If it does file for bankruptcy protection, American will be the third major U.S. air carrier to seek bankruptcy protection in the last year, following No. 2 United Airlines, a unit of UAL Corp., which filed in December, and No. 7 US Airways Group, which filed for protection in August but emerged from bankruptcy court protections last month. Air Canada filed for protection from creditors earlier this month as well.

Even if the concession labor agreements stay in place, American admitted it faces a difficult financial road ahead, and that it might still be forced to seek bankruptcy court protections if it can't negotiate new agreements with lenders and suppliers.

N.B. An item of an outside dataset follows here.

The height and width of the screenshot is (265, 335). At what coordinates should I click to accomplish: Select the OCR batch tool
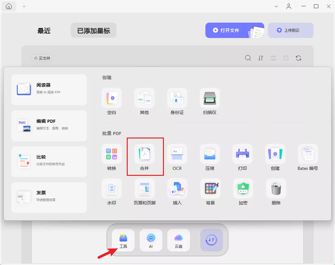(x=177, y=157)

Tuesday, in the same SEC filing that revealed the executive compensation plan, the company's outside auditor, Ernst & Young, said in a Securities and Exchange Commission filing that the company's current financial condition is tenuous enough to, "raise substantial doubt about the company's ability to continue as a going concern."

The major airlines, such as American, which operate a large network of hubs serving extensive locations to accommodate business travelers, have been having trouble supporting the costs of those systems for more than two years as demand for business travel -- and the fares business travelers were willing to pay -- fell.

Increased competition from lower-cost, low-fare carriers, such as Southwest Airlines and JetBlue Airways, is causing significant problem for the so-called "network" carriers such as American.

Neither AMR nor most of the other major network carriers have reported a profitable quarter since 2000, nine months before the Sept. 11 terrorist attacks caused a sharp drop in demand for travel and further financial problems. Last month's U.S. attack on Iraq also caused further erosion in demand for air travel, particularly on international routes.

AMR is set to report first quarter financial results on Wednesday. Analysts surveyed by earnings tracker First Call expect the company to post a loss of $950.7 million, or $6.08 a share, excluding special items in the first quarter, up from a loss $3.53 a share on that basis a year earlier.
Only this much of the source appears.